Просто надо было мне кому-то рассказать свою историю. Кто знает, вдруг я завтра уже не смогу никому ее рассказать. Времена – то такие, только на Вере душа и держится….
А я, товарищи, хочу помянуть Осипову Анну Михайловну! Это был человек храбрый, честный. Истинная коммунистка и боец, а не просто сестра милосердия.
Да что ж это за посмертная грамота какая? Братцы! Аннушка за нас с самой Смертью воевала каждую минуту на фронте! Я сам ей жизнью обязан! Да, ежели, не она – я сейчас бы не с вами стоял, а под братским крестом, под Полтавой лежал, земелькой присыпанный. Плечом к плечу с нашими солдатиками отдыхал бы от свиста пуль…
Вообще, какое страшное дело, братцы, какое горе пришло на нашу родную землю, что мы своими силами не справились. Что не смогли наших матерей, сестер, жен, спинами заслонить от войны. Не смогли их защитить…

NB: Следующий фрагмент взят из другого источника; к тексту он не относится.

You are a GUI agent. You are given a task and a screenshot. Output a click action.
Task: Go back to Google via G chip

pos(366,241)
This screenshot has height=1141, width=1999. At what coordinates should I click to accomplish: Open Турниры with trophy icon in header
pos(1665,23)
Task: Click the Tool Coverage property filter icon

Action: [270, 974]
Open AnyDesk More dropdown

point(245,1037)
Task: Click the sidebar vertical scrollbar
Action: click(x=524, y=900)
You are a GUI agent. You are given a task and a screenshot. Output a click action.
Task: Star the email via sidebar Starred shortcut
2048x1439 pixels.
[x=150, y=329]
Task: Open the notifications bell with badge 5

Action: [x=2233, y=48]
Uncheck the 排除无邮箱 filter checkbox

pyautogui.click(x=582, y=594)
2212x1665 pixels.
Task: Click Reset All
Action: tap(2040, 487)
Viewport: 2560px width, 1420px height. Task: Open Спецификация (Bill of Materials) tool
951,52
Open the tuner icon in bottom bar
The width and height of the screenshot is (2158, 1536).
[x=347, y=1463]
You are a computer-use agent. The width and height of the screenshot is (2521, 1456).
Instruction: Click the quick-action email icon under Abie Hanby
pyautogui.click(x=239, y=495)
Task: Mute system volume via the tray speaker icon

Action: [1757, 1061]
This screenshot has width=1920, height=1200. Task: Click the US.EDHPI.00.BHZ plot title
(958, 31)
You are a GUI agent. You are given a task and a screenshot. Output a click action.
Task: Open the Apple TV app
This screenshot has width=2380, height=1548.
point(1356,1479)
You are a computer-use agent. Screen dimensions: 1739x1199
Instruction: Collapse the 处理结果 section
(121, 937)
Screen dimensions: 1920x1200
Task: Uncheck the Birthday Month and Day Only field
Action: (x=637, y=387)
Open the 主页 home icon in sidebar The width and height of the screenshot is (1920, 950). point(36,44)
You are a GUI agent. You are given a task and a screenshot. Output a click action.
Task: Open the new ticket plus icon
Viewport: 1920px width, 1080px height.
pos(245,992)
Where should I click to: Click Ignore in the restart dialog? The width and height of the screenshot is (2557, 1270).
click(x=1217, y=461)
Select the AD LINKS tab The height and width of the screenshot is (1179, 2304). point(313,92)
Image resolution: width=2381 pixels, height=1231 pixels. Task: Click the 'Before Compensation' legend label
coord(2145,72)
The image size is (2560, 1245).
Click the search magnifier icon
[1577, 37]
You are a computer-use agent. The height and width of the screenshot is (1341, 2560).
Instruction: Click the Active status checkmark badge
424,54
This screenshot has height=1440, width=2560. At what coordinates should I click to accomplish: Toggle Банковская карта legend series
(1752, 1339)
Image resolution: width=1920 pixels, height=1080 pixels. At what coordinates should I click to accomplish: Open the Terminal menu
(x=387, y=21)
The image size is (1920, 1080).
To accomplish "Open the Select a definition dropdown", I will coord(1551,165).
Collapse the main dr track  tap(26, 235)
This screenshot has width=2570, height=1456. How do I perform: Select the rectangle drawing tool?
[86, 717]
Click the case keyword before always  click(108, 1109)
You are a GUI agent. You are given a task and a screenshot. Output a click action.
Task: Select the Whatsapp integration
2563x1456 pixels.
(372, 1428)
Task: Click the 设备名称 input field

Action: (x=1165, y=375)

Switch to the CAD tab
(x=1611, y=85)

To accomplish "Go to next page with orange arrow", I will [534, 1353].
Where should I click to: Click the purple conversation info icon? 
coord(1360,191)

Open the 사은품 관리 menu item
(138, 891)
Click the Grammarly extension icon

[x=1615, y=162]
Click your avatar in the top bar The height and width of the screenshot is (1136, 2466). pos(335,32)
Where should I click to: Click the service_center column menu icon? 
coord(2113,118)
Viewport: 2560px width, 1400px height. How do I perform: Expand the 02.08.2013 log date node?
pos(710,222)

Им бы, милым, по дому хлопотать, детей поднимать, об уюте заботиться. А пришлось, против своего назначения, мужскими делами заниматься, да в самое пекло строем замаршировать. Стыдно, товарищи. Стыдно, что допустили такое горе: не предотвратили, не справились, что матерей с детьми фашист стрелял в родных деревнях, что девки видели нашу немощь против врага, что им пришлось на выручку броситься и солдатскую лямку с нами бок о бок тянуть…
Помню, командир ее хотел обратно отправить тот же день, как она прибыла! Конечно, 42-ой год, бои идут жестокие, а тут нам девчонку направляют, ребенка. Она рогами уперлась, и ему говорит, что «хотите, – мол, – товарищ командующий – прямо сейчас стреляйте, а с фронта не уеду, не буду прятаться, ежели знаю, что могу быть полезной здесь».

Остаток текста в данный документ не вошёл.